Re: random failing builds on spoonbill - backends not exiting...

From: Tom Lane <tgl(at)sss(dot)pgh(dot)pa(dot)us>
To: Stefan Kaltenbrunner <stefan(at)kaltenbrunner(dot)cc>
Cc: Andres Freund <andres(at)2ndquadrant(dot)com>, pgsql-hackers(at)postgresql(dot)org, Robert Haas <robertmhaas(at)gmail(dot)com>
Subject: Re: random failing builds on spoonbill - backends not exiting...
Date: 2012-06-24 16:14:08
Message-ID: 10830.1340554448@sss.pgh.pa.us
Views: Raw Message | Whole Thread | Download mbox | Resend email
Thread:
Lists: pgsql-hackers

Stefan Kaltenbrunner <stefan(at)kaltenbrunner(dot)cc> writes:
> On 06/22/2012 11:47 PM, Tom Lane wrote:
>> Could you gdb each of these processes and get a stack trace?

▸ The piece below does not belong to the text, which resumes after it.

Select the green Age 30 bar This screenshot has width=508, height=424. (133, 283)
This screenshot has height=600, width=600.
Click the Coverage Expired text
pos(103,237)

[ unsurprising stack traces ]

OK, so they're waiting exactly where they should be.

So what we know is that the shutdown failure is caused by the child
processes having all blockable signals blocked. What we don't know
is how they could have gotten that way. I do not see any way that
the code in Postgres would ever block all signals, which makes this
look a lot like a BSD libc bug. But that doesn't help much.

The only way I can think of to narrow it down is to run the postmaster
under "strace -f" or local equivalent, and look for sigprocmask calls
that set all the bits. That could be pretty tedious though, if the
occurrence of the bug is as low-probability as it seems to be.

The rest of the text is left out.